# EXERCISE INSTRUCTIONS
[A] From the sunspot text, extract the passage beginning at the words "Is there a reliable" and ending after "the two series.".
[B] For each statement below, say whether it agrees with the sunspot text, and support each yes or no by quoting the deciding words. (i) The start of the sample period is limited by the Shiller data. (ii) Annual sunspot activity and annual S&P Composite Index return show a positive Pearson correlation. (iii) The most recent sunspot peak in the sample is the strongest.

# EXTRACT
###

A reader asked whether Charles Nenner, self-described as “the talk of Wall Street since accurately predicting some of the biggest moves in the Markets over the past few years,” accurately forecasts equity and commodity markets. We consider the following:

  • In his July 2007 discussion of the “Nenner Methodology at the Bloomberg Studio”, Charles Nenner cites sunspot activity as a specific key indicator for equity returns. Per this source, he believes that the sunspot cycle correlates strongly with equity markets via the predictable effects of magnetic field disturbances on investors.
  • In “Sunspots Predict ‘Major Crisis’ After 2013: Chartist”, he states: “If there is a high intensity of sunspots, markets rise, if their intensity lowers, markets go down because sunspots affect people’s mood.”

Is there a reliable relationship between sunspot activity and stock market returns? Using monthly averages of daily sunspot counts and monthly levels of Shiller’s S&P Composite Index (also monthly averages of daily levels) during January 1871 (limited by the Shiller data) through October 2018, we find that:

The following chart plots monthly sunspot activity and the S&P Composite Index, with the latter on a logarithmic scale. There are about 14 11-year sunspot cycles in the full sample, with the peak at the end of the 1950s strongest and the most recent peak the weakest. Visual inspection reveals no obvious relationship between the two series.

The sunspot series appears to have a reasonably stable average (83.2 for this sample), while the stock market series does not. We therefore proceed by relating monthly sunspot activity to S&P Composite Index monthly return. Because investors know that the sunspot cycle is predictable, we can use coincident data.

The following scatter plot relates monthly S&P Composite Index return to monthly sunspot activity over the full sample period. The Pearson correlation for the two series is -0.02 and the R-squared statistic is 0.00, indicating that variation in monthly sunspot activity explains none of monthly variation in stock market return.

In case sunspot effects are longer-term, we look at annual data.

The next scatter plot relates S&P Composite Index annual return to annual sunspot activity (average of monthly activity during the year) over the full sample period. The Pearson correlation for these two series is -0.07 and the R-squared statistic is 0.01, indicating that annual sunspot activity may have a slightly negative relationship to annual stock market return (opposite Charles Nenner’s belief).

###

(Element and text location data)

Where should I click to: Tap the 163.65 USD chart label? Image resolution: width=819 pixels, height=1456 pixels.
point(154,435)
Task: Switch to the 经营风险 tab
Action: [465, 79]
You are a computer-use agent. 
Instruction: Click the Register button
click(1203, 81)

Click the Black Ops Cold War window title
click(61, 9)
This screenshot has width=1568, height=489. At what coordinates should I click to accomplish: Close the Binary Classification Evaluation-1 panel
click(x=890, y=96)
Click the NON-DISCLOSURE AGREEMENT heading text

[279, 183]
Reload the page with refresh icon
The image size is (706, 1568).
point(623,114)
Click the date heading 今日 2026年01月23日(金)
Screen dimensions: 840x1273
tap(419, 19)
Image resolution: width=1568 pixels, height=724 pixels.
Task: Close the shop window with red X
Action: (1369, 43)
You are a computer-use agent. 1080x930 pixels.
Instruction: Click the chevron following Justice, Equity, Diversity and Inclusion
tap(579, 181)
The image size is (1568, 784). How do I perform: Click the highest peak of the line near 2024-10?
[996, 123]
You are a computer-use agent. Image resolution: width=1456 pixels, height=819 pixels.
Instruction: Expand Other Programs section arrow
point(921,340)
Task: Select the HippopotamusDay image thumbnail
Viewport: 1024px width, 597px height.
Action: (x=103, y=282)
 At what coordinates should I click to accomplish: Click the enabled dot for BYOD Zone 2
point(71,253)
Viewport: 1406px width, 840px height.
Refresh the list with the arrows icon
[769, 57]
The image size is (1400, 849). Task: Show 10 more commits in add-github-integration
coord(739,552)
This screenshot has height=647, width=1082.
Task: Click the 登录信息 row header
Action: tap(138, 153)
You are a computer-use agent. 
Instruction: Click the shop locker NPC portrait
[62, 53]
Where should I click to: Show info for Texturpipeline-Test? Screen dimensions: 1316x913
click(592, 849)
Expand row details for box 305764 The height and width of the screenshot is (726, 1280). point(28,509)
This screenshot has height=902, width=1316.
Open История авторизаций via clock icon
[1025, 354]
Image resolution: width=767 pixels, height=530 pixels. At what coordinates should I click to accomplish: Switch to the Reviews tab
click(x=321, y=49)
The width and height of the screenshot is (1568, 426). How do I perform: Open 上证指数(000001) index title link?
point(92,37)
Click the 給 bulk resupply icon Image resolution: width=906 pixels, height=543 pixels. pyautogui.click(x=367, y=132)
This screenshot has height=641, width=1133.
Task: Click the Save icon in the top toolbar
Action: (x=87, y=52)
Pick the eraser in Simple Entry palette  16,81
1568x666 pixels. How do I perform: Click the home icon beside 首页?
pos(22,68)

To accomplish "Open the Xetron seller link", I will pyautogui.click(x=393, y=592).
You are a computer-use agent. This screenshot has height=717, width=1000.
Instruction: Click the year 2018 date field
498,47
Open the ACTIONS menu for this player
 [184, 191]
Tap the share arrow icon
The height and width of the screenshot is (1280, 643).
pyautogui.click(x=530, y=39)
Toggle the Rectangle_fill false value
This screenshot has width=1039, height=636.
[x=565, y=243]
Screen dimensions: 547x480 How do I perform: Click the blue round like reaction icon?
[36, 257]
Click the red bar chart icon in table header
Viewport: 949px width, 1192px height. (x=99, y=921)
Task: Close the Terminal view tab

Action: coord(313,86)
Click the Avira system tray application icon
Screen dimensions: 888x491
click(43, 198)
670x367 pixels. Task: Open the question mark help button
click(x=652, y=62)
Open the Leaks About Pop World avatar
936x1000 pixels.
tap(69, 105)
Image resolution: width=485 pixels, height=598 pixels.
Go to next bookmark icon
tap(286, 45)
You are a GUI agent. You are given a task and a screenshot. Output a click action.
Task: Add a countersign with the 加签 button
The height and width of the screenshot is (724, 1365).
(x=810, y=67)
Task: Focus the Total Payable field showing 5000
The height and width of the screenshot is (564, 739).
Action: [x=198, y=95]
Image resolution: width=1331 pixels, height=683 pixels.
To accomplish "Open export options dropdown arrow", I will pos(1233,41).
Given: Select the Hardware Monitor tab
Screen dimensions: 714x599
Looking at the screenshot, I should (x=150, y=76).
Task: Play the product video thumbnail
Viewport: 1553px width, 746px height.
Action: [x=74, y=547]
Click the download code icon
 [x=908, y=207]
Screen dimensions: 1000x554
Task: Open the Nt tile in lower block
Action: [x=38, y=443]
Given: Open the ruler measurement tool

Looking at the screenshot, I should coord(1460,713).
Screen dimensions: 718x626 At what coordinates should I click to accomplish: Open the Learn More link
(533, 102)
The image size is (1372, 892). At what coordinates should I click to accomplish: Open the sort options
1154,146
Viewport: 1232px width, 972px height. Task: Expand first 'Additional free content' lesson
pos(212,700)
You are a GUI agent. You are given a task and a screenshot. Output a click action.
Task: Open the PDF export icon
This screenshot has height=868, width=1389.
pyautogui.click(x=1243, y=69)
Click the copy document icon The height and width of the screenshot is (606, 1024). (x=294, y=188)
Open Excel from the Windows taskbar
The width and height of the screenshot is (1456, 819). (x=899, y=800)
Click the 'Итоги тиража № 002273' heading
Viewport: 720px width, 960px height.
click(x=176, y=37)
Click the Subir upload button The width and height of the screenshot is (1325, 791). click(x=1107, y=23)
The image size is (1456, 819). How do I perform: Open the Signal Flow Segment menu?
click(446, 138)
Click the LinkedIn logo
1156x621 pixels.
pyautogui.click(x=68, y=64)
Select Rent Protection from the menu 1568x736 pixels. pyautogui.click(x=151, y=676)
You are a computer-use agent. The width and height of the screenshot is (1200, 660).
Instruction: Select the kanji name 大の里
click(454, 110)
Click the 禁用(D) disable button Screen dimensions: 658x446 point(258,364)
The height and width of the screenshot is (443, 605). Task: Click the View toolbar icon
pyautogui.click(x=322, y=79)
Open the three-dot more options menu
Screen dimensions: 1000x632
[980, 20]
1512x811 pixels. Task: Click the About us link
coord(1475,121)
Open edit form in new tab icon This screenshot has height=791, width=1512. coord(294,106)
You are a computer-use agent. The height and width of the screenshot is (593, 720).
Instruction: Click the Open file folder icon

###

# EXPECTED ANSWERS
[A]
Is there a reliable relationship between sunspot activity and stock market returns? Using monthly averages of daily sunspot counts and monthly levels of Shiller’s S&P Composite Index (also monthly averages of daily levels) during January 1871 (limited by the Shiller data) through October 2018, we find that:

The following chart plots monthly sunspot activity and the S&P Composite Index, with the latter on a logarithmic scale. There are about 14 11-year sunspot cycles in the full sample, with the peak at the end of the 1950s strongest and the most recent peak the weakest. Visual inspection reveals no obvious relationship between the two series.

[B]
(i) Yes: "during January 1871 (limited by the Shiller data)"
(ii) No: "The Pearson correlation for these two series is -0.07"
(iii) No: "with the peak at the end of the 1950s strongest and the most recent peak the weakest"